Another important property, encompassed by the reasonable conditions mentioned above, is that for highly correlated $X^{(i)},X^{(j)}$, Gibbs sampling becomes very slow to converge. For instance, suppose $X^{(1)} = X^{(2)}$ always, so our sample space is $\Omega = \{(c,c) \vert c \in R \}$, and we initially set $\left( x_{1}^{(1)},\ x_{1}^{(2)} \right) = (a,a)$. The conditional distribution is $g_{1}\left( x^{(1)} \vert x_{1}^{(2)} \right) = a$, so our draw gives $x_{2}^{(1)} = a$. But we already had $x_{1}^{(1)} = a$!

In this case of perfectly correlated variables, it becomes apparent that our Gibbs sample will never yield any point other than $(a,a)$. In this case, we had perfectly correlated variables. But even for very highly correlated variables, our Gibbs sample may take impractically long to converge to the true joint distribution $k$. Gibbs sampling reduces a multivariate problem to a series of univariate problems, but in some cases this is an oversimplification.

In our definition of the Gibbs sampler, we repeatedly sample the conditionals in a fixed order, which is referred to as systematic scan. Clearly, changing the scan order can affect the path of the Markov chain, thus producing a different sample. It is natural to ask how big that effect can be, and He et al explored that question. In particular, they compared systematic scan to random scan, in which the order of conditionals for the entire sample is a sequence of iid variable choices. For instance, systematic scan with two variables $m = 2$ and sample size $n = 3$ yields either $(x_{1},x_{2},x_{1},x_{2},x_{1},x_{2})$ or $(x_{2},x_{1},x_{2},x_{1},x_{2},x_{1})$ as the scan order. On the other hand, random scan could yield a scan order of $(x_{2},x_{1},x_{2},x_{2},x_{2},x_{1})$; each conditional need not be sampled exactly $n$ times.
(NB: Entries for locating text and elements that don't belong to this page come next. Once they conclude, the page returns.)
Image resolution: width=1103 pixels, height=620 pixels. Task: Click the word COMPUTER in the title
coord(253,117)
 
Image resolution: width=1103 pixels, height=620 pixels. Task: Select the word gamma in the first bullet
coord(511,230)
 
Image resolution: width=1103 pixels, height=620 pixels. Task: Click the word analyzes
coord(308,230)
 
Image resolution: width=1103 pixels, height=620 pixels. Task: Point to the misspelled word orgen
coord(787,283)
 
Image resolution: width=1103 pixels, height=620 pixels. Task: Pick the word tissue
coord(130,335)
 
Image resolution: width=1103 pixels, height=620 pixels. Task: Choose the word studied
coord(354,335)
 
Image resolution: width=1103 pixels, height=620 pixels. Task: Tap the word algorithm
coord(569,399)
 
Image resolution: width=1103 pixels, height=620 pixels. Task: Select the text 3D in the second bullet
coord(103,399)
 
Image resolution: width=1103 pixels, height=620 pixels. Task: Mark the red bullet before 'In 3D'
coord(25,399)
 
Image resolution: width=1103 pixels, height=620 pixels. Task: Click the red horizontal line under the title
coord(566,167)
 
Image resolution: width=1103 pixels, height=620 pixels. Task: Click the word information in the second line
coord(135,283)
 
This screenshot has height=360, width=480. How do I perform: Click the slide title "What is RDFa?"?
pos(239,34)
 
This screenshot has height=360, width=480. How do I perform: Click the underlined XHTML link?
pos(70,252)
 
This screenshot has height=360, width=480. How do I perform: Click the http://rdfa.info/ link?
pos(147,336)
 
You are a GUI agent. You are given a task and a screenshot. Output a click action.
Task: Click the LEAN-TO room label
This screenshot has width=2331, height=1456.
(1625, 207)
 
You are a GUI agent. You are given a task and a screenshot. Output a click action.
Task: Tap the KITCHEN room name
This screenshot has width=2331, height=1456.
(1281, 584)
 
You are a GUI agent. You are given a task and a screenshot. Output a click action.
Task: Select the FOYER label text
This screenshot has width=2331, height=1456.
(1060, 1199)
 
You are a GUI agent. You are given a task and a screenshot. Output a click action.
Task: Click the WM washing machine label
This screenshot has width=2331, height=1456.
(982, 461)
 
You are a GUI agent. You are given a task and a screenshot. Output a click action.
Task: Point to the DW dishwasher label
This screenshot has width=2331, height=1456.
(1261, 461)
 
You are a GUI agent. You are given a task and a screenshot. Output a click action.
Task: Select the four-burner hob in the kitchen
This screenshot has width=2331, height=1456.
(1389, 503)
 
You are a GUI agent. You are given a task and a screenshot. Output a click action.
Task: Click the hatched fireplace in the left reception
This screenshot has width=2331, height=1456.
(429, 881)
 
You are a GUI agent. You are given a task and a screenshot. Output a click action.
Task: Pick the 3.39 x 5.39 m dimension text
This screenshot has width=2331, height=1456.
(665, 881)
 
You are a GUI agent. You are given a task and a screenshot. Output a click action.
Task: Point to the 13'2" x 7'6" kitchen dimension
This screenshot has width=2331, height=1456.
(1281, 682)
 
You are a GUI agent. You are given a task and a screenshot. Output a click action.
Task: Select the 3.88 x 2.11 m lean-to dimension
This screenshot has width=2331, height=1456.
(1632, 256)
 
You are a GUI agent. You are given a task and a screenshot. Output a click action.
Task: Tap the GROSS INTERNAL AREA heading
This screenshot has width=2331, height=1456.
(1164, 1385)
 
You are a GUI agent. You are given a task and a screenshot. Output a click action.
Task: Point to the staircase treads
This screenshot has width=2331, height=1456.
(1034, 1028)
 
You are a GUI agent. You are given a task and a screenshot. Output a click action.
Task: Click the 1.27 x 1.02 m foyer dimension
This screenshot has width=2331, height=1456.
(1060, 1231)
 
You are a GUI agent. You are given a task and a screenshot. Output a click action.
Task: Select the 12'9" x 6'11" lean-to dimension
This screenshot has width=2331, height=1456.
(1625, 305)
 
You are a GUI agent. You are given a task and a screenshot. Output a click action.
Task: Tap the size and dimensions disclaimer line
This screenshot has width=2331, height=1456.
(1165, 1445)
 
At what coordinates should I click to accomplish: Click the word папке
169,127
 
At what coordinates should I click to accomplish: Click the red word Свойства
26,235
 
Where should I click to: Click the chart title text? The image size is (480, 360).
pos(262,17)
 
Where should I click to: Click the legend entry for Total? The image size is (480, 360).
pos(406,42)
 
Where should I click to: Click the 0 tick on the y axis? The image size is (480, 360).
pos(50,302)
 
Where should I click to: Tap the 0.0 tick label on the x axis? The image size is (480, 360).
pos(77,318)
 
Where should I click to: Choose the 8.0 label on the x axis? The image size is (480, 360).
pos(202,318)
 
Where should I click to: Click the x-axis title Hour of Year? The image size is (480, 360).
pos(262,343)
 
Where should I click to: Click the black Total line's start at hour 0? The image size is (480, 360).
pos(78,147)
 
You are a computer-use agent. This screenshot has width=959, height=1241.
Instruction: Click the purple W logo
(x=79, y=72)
Additionally, He et al frequently refer to a best systematic scan, and a worst systematic scan, which are intuitively the systematic scan orders yielding the minimum and maximum mixing times.

It was previously conjectured that these three scans (best systematic, worst systematic, and random) could not differ in mixing time by more than a constant factor. This paper constructed specific counterexamples, and proved that mixing time could in fact differ by up to a polynomial factor. In the table below, note that the two islands model (data is divided into two clusters) mixes exponentially slowly. One can think of it as a nearly-reducible Markov chain.


Figure 3

These relatively new findings have immense practical implications. In practice, Gibbs sampling may not be appropriate for certain datasets. And even when it is, quality of results may depend heavily on scan order. How to choose a good scan order is a topic for future research. Regardless, great care must be taken to verify whether an implementation of Gibbs sampling is appropriate for sampling from a particular $k$.